Inglourious Basterds: Brad Pitt gibt sein Debüt bei Tarantino

Was wird das jetzt? Jüdisch-amerikanische Soldaten machen während des 2. Weltkriegs Jagd auf Nazis in Frankreich. Einen Actionfilm hat Tarantino jedenfalls noch nicht im Repertoire.
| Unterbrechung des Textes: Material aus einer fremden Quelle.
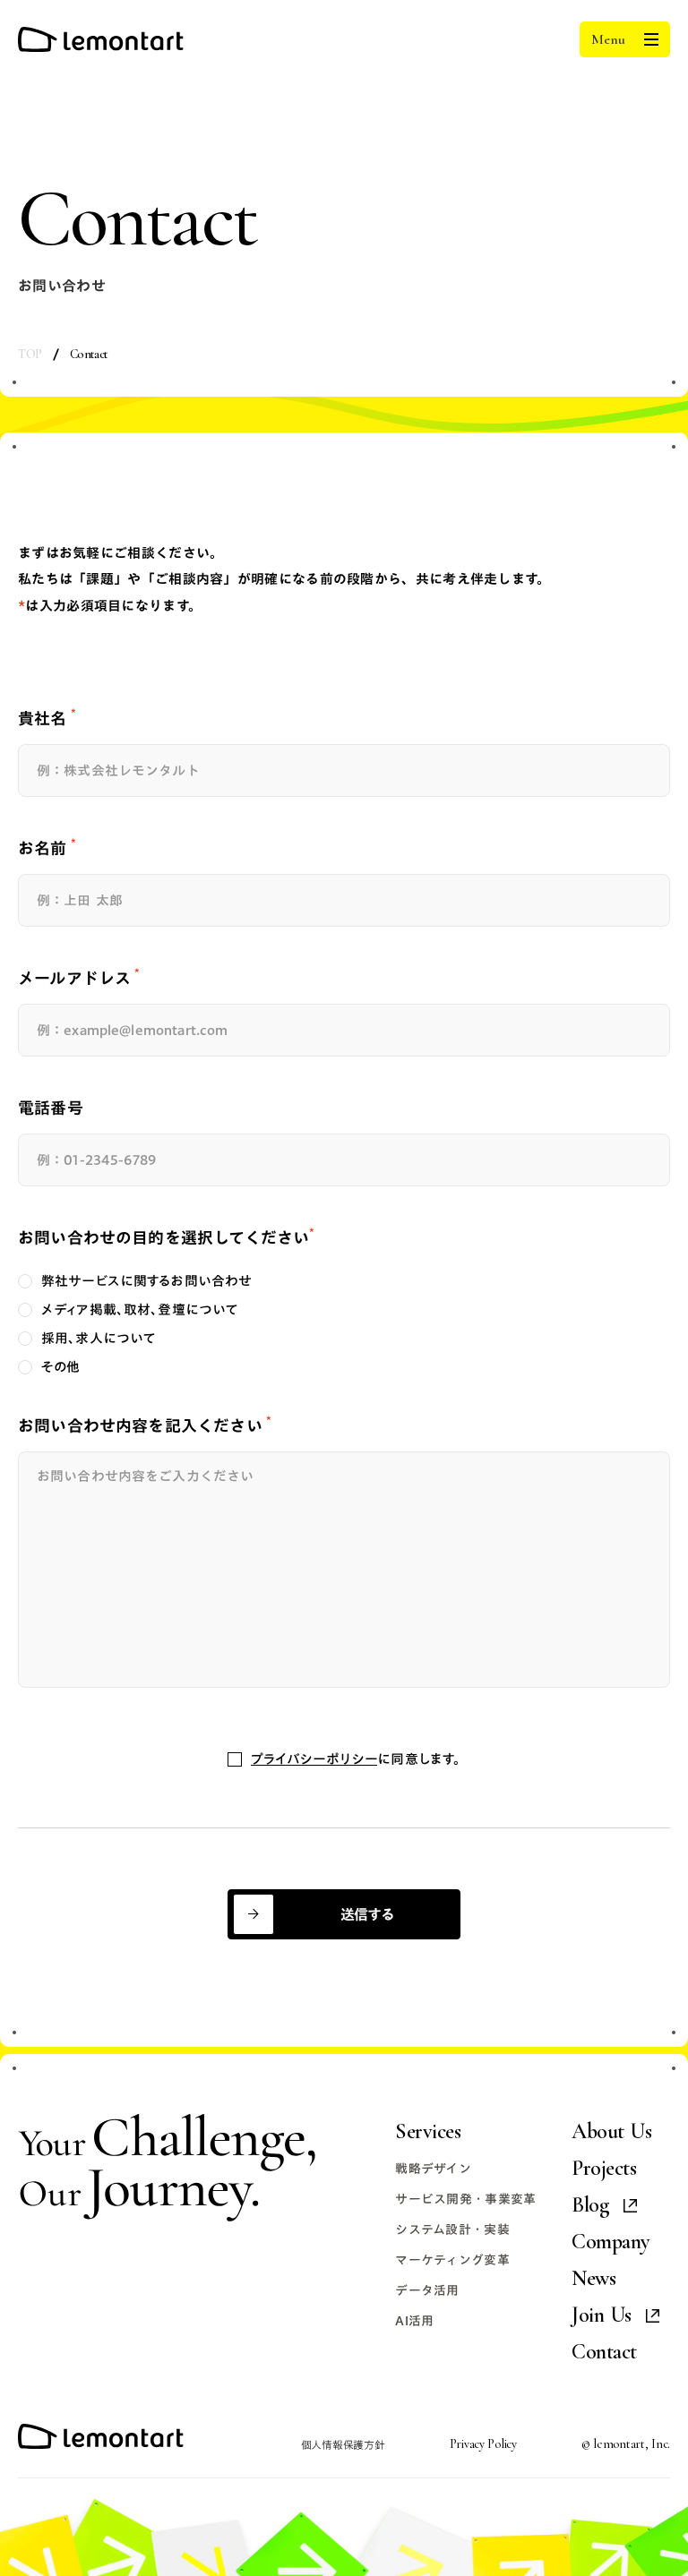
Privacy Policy (483, 2445)
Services (427, 2132)
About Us (611, 2132)
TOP (30, 355)
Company (610, 2242)
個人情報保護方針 (343, 2445)
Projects (604, 2169)
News (593, 2279)
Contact (604, 2352)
Alles rund um Quentin Tarantinos neues Projekt „Inglourious Basterds“ klingt verrückt: von der Entstehungsgeschichte über den Titel (richtig heißt es "Inglorious Bastards") bis zur Besetzung. Zehn Jahre lang soll der Ausnahme-Regisseur am Drehbuch seines neuen Films gearbeitet haben. Selten hat die Gerüchteküche in Hollywood so lange und intensiv gebrodelt. Fast täglich wurden neue Namen und Drehorte für "Inglourious Basterds" genannt. Und doch hat Tarantino es wieder geschafft, alle zu überraschen. Zum ersten Mal steht Brad Pitt für den „Pulp Fiction“-Macher vor der Kamera, der Komödiant Mike Myers ist dabei und auch Tarantinos Stammschauspieler Samuel L. Jackson. Daneben stehen auch ein paar deutsche Namen auf der Besetzungsliste: Diane Kruger (spielte schon in „Troja“ neben Brad Pitt), Till Schweiger, Daniel Brühl, August Diehl, Christoph Waltz u.a.

"Inglourious Basterds" wird beim Cannes Filmfestival im Mai 2009 seine Premiere erleben. Der deutsche Kinostart ist für den 20. August 2009 vorgesehen.